WORK REQUIRED: Rewrite all of the lines below, changing every "GUI agent" to "interface agent" and keeping everything else the same.

· · ·

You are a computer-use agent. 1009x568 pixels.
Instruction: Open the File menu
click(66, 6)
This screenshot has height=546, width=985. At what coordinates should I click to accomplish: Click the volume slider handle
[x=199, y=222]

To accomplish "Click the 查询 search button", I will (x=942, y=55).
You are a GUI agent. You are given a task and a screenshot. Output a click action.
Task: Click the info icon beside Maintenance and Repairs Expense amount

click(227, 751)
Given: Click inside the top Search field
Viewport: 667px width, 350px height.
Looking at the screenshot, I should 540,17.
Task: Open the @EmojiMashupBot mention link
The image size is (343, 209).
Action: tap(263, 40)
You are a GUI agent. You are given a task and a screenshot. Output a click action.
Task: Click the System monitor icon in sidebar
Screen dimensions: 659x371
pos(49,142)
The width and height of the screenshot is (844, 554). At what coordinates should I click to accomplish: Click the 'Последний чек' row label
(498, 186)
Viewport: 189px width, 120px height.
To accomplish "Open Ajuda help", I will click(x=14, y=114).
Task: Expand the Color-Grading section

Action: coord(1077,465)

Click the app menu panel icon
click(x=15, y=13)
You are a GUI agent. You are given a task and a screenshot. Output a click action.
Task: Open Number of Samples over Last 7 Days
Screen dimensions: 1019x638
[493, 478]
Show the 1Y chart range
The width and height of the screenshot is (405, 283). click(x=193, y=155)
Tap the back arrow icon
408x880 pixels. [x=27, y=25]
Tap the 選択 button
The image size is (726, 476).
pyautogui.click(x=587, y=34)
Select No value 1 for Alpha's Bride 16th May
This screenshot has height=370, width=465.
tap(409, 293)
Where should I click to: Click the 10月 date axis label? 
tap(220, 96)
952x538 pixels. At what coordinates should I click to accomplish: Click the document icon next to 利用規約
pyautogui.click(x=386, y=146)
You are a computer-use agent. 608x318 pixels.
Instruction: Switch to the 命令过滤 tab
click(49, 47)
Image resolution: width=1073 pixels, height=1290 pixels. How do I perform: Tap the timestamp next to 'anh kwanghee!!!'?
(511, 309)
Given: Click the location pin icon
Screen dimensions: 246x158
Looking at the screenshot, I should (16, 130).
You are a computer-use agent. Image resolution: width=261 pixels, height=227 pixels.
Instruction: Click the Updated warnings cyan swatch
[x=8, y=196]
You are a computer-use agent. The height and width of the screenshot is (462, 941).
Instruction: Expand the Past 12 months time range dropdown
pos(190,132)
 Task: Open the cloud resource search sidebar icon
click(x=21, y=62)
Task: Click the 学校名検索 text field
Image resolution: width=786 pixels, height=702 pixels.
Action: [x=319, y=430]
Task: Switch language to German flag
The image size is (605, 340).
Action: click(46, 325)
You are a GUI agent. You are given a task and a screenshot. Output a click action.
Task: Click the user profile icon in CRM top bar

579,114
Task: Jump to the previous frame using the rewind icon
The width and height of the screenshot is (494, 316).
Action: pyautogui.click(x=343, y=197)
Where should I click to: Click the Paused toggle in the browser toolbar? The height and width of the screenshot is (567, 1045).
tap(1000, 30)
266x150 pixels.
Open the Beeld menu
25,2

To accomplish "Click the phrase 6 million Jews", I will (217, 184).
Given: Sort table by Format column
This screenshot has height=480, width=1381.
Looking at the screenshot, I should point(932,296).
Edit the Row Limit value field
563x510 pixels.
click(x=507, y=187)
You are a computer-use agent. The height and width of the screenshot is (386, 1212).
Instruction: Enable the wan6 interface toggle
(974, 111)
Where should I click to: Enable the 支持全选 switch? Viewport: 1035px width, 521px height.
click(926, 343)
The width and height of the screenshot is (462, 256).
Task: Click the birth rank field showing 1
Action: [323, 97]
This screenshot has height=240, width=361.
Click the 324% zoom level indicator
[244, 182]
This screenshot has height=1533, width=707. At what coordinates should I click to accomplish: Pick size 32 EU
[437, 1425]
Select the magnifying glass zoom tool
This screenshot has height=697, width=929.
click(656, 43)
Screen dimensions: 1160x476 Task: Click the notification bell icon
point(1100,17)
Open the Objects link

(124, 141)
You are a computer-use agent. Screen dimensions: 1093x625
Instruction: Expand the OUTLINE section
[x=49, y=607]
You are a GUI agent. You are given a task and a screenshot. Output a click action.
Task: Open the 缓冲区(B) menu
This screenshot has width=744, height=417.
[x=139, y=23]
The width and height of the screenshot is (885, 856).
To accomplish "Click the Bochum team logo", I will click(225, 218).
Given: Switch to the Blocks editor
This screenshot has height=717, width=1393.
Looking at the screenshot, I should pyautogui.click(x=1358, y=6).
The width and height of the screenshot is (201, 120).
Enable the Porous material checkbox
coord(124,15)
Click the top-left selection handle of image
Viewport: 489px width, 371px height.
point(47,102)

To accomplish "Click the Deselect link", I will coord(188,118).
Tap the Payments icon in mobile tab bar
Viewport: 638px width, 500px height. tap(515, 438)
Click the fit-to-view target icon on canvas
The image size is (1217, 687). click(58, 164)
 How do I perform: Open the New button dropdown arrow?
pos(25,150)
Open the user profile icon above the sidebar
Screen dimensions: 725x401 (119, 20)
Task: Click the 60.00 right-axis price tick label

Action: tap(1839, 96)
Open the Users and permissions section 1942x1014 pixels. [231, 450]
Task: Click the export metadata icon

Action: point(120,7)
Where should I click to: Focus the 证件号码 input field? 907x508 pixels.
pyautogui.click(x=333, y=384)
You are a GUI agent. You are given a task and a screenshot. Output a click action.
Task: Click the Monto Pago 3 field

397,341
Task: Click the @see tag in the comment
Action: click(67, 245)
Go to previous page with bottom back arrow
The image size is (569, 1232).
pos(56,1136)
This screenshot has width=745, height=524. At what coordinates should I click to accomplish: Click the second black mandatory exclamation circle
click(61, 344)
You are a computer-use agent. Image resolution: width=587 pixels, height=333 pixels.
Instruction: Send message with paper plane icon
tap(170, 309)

· · ·

OUTPUT OF THE EXERCISE:
You are a computer-use agent. 1009x568 pixels.
Instruction: Open the File menu
click(66, 6)
This screenshot has height=546, width=985. At what coordinates should I click to accomplish: Click the volume slider handle
[x=199, y=222]

To accomplish "Click the 查询 search button", I will (x=942, y=55).
You are a interface agent. You are given a task and a screenshot. Output a click action.
Task: Click the info icon beside Maintenance and Repairs Expense amount

click(227, 751)
Given: Click inside the top Search field
Viewport: 667px width, 350px height.
Looking at the screenshot, I should 540,17.
Task: Open the @EmojiMashupBot mention link
The image size is (343, 209).
Action: tap(263, 40)
You are a interface agent. You are given a task and a screenshot. Output a click action.
Task: Click the System monitor icon in sidebar
Screen dimensions: 659x371
pos(49,142)
The width and height of the screenshot is (844, 554). At what coordinates should I click to accomplish: Click the 'Последний чек' row label
(498, 186)
Viewport: 189px width, 120px height.
To accomplish "Open Ajuda help", I will click(x=14, y=114).
Task: Expand the Color-Grading section

Action: coord(1077,465)

Click the app menu panel icon
click(x=15, y=13)
You are a interface agent. You are given a task and a screenshot. Output a click action.
Task: Open Number of Samples over Last 7 Days
Screen dimensions: 1019x638
[493, 478]
Show the 1Y chart range
The width and height of the screenshot is (405, 283). click(x=193, y=155)
Tap the back arrow icon
408x880 pixels. [x=27, y=25]
Tap the 選択 button
The image size is (726, 476).
pyautogui.click(x=587, y=34)
Select No value 1 for Alpha's Bride 16th May
This screenshot has height=370, width=465.
tap(409, 293)
Where should I click to: Click the 10月 date axis label? 
tap(220, 96)
952x538 pixels. At what coordinates should I click to accomplish: Click the document icon next to 利用規約
pyautogui.click(x=386, y=146)
You are a computer-use agent. 608x318 pixels.
Instruction: Switch to the 命令过滤 tab
click(49, 47)
Image resolution: width=1073 pixels, height=1290 pixels. How do I perform: Tap the timestamp next to 'anh kwanghee!!!'?
(511, 309)
Given: Click the location pin icon
Screen dimensions: 246x158
Looking at the screenshot, I should (16, 130).
You are a computer-use agent. Image resolution: width=261 pixels, height=227 pixels.
Instruction: Click the Updated warnings cyan swatch
[x=8, y=196]
You are a computer-use agent. The height and width of the screenshot is (462, 941).
Instruction: Expand the Past 12 months time range dropdown
pos(190,132)
 Task: Open the cloud resource search sidebar icon
click(x=21, y=62)
Task: Click the 学校名検索 text field
Image resolution: width=786 pixels, height=702 pixels.
Action: [x=319, y=430]
Task: Switch language to German flag
The image size is (605, 340).
Action: click(46, 325)
You are a interface agent. You are given a task and a screenshot. Output a click action.
Task: Click the user profile icon in CRM top bar

579,114
Task: Jump to the previous frame using the rewind icon
The width and height of the screenshot is (494, 316).
Action: pyautogui.click(x=343, y=197)
Where should I click to: Click the Paused toggle in the browser toolbar? The height and width of the screenshot is (567, 1045).
tap(1000, 30)
266x150 pixels.
Open the Beeld menu
25,2

To accomplish "Click the phrase 6 million Jews", I will (217, 184).
Given: Sort table by Format column
This screenshot has height=480, width=1381.
Looking at the screenshot, I should point(932,296).
Edit the Row Limit value field
563x510 pixels.
click(x=507, y=187)
You are a computer-use agent. The height and width of the screenshot is (386, 1212).
Instruction: Enable the wan6 interface toggle
(974, 111)
Where should I click to: Enable the 支持全选 switch? Viewport: 1035px width, 521px height.
click(926, 343)
The width and height of the screenshot is (462, 256).
Task: Click the birth rank field showing 1
Action: [323, 97]
This screenshot has height=240, width=361.
Click the 324% zoom level indicator
[244, 182]
This screenshot has height=1533, width=707. At what coordinates should I click to accomplish: Pick size 32 EU
[437, 1425]
Select the magnifying glass zoom tool
This screenshot has height=697, width=929.
click(656, 43)
Screen dimensions: 1160x476 Task: Click the notification bell icon
point(1100,17)
Open the Objects link

(124, 141)
You are a computer-use agent. Screen dimensions: 1093x625
Instruction: Expand the OUTLINE section
[x=49, y=607]
You are a interface agent. You are given a task and a screenshot. Output a click action.
Task: Open the 缓冲区(B) menu
This screenshot has width=744, height=417.
[x=139, y=23]
The width and height of the screenshot is (885, 856).
To accomplish "Click the Bochum team logo", I will click(225, 218).
Given: Switch to the Blocks editor
This screenshot has height=717, width=1393.
Looking at the screenshot, I should pyautogui.click(x=1358, y=6).
The width and height of the screenshot is (201, 120).
Enable the Porous material checkbox
coord(124,15)
Click the top-left selection handle of image
Viewport: 489px width, 371px height.
point(47,102)

To accomplish "Click the Deselect link", I will coord(188,118).
Tap the Payments icon in mobile tab bar
Viewport: 638px width, 500px height. tap(515, 438)
Click the fit-to-view target icon on canvas
The image size is (1217, 687). click(58, 164)
 How do I perform: Open the New button dropdown arrow?
pos(25,150)
Open the user profile icon above the sidebar
Screen dimensions: 725x401 (119, 20)
Task: Click the 60.00 right-axis price tick label

Action: tap(1839, 96)
Open the Users and permissions section 1942x1014 pixels. [231, 450]
Task: Click the export metadata icon

Action: point(120,7)
Where should I click to: Focus the 证件号码 input field? 907x508 pixels.
pyautogui.click(x=333, y=384)
You are a interface agent. You are given a task and a screenshot. Output a click action.
Task: Click the Monto Pago 3 field

397,341
Task: Click the @see tag in the comment
Action: click(67, 245)
Go to previous page with bottom back arrow
The image size is (569, 1232).
pos(56,1136)
This screenshot has width=745, height=524. At what coordinates should I click to accomplish: Click the second black mandatory exclamation circle
click(61, 344)
You are a computer-use agent. Image resolution: width=587 pixels, height=333 pixels.
Instruction: Send message with paper plane icon
tap(170, 309)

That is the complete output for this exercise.